Wednesday marks 14 years since the start of the war in Afghanistan. At a Senate Armed Services Committee hearing Tuesday, U.S. Commander John Campbell offered some updates on the fight to maintain a stable government in the region and ensure terror forces do not gain control. The committee was right to be concerned, considering just last week the northern city of Kunduz fell to the Taliban.

When it was Sen.

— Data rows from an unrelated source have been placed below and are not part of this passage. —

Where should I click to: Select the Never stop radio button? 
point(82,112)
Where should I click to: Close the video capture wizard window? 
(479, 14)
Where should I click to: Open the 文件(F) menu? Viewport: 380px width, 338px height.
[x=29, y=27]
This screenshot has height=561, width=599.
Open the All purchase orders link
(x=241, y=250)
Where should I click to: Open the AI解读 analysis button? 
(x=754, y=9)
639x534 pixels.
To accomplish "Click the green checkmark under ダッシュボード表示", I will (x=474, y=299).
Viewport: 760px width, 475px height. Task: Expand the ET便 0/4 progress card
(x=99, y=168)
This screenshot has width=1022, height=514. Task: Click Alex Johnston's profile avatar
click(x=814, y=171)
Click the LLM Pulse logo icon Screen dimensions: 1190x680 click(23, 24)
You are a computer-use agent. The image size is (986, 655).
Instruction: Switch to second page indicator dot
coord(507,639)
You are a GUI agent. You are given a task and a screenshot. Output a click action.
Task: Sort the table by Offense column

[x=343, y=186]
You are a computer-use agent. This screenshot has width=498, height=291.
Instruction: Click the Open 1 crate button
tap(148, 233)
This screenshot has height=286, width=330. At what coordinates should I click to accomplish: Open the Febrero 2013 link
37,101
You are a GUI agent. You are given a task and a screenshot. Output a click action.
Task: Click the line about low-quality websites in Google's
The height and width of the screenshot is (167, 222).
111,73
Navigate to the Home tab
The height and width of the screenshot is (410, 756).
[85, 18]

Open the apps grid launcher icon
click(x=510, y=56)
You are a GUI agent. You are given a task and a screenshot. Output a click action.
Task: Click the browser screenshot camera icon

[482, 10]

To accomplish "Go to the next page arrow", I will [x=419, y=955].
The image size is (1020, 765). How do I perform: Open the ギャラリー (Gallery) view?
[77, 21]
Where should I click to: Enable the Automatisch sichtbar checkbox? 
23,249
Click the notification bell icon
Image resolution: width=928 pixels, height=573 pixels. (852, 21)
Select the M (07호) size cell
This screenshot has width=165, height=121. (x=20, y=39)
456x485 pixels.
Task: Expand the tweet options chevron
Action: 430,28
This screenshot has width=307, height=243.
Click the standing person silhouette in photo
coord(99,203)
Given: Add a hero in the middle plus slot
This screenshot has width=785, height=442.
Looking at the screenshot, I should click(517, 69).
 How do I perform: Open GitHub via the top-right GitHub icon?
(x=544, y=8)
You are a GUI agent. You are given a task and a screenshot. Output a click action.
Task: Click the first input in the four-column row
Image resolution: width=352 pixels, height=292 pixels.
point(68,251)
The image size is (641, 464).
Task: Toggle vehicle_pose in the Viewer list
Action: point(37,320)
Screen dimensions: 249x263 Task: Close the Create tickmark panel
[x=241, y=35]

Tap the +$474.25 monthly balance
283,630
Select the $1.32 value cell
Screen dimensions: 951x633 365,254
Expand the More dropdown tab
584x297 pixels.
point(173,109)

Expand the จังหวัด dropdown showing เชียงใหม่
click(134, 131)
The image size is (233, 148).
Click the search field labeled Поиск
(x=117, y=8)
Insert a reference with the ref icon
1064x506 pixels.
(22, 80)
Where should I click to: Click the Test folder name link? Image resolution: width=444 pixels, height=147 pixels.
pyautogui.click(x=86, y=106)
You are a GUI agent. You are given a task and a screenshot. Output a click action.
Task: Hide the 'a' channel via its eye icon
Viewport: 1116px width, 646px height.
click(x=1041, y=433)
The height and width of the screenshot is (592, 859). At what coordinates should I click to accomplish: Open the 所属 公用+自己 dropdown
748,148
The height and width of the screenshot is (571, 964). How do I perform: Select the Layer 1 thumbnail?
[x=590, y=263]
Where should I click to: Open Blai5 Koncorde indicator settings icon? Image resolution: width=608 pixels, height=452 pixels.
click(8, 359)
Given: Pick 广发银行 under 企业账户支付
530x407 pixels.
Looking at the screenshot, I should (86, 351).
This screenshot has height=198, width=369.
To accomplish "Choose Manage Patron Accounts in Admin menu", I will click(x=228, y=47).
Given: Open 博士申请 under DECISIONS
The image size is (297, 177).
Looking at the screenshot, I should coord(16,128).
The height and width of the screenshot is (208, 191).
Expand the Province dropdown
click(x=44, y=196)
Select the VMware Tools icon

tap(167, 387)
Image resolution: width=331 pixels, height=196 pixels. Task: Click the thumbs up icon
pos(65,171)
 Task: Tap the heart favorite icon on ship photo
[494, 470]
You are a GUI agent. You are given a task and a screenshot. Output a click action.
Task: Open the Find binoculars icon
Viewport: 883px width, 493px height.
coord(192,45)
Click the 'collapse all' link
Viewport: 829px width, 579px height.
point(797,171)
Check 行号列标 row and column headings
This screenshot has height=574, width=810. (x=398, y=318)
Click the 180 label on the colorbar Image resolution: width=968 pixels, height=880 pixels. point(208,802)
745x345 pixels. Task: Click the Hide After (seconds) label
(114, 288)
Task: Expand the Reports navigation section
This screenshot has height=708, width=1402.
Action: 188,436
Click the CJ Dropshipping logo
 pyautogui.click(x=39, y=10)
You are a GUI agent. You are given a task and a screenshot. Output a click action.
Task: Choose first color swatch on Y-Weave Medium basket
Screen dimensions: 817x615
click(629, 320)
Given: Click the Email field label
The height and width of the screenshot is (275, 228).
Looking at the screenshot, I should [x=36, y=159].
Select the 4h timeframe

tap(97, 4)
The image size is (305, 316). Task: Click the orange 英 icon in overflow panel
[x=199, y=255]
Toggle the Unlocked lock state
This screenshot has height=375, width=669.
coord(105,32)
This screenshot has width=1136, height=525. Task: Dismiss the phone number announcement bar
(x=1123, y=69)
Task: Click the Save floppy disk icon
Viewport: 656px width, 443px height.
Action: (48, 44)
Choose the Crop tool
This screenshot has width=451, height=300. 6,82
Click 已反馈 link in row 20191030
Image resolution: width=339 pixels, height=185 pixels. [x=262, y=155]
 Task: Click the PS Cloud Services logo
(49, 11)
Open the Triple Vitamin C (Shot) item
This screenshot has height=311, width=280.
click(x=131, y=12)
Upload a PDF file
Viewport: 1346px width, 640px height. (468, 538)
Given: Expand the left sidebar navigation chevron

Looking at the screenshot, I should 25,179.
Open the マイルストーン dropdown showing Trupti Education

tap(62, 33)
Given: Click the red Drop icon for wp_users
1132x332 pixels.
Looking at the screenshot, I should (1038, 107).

Lindsey Graham’s (R-SC) turn to interrogate Campbell, he asked the commander what the military’s goals were in the region: “What would winning look like?”

“Having a stable Afghan and a professionalized army and police,” Campbell said. “People could go to school, work.”

The opposite, he said, would be an unstable government that would provide opportunity for insurgents to thrive.

“Do the Afghan people want us to stay?” Graham followed up.

Campbell said we “overwhelmingly have that support.”

Graham then asked if the commander agreed with his notion that if we slash our presence to 1,000 forces in Afghanistan by 2017, as President Obama has pledged to do, there’s a “90 percent chance the country falls apart.”

Campbell responded by saying he “doesn’t know” if he’d put a percentage on it.

Yet, Graham insisted having so few forces would not be enough to create an effective counter terrorism process. 

“A better trained counterterrorism force is better for stability, but there’s no substitute for American forces to protect the homeland,” Graham said. “They would have a focus the Afghans would not have. We would be nuts to not have a counter terror effort in Afghanistan.”

Campbell, while not stating the exact number of forces needed, agreed it’s imperative to have a counter terrorism force in effect because we need to continue to build Afghan capacity and counter terror capability to keep pressure on ungoverned stations.

Campbell also addressed the tragedy in Kunduz last week in which a Doctors Without Borders medical facility was hit in a U.S. airstrike, leaving 22 innocent people dead. Campbell acknowledged it was a "mistake."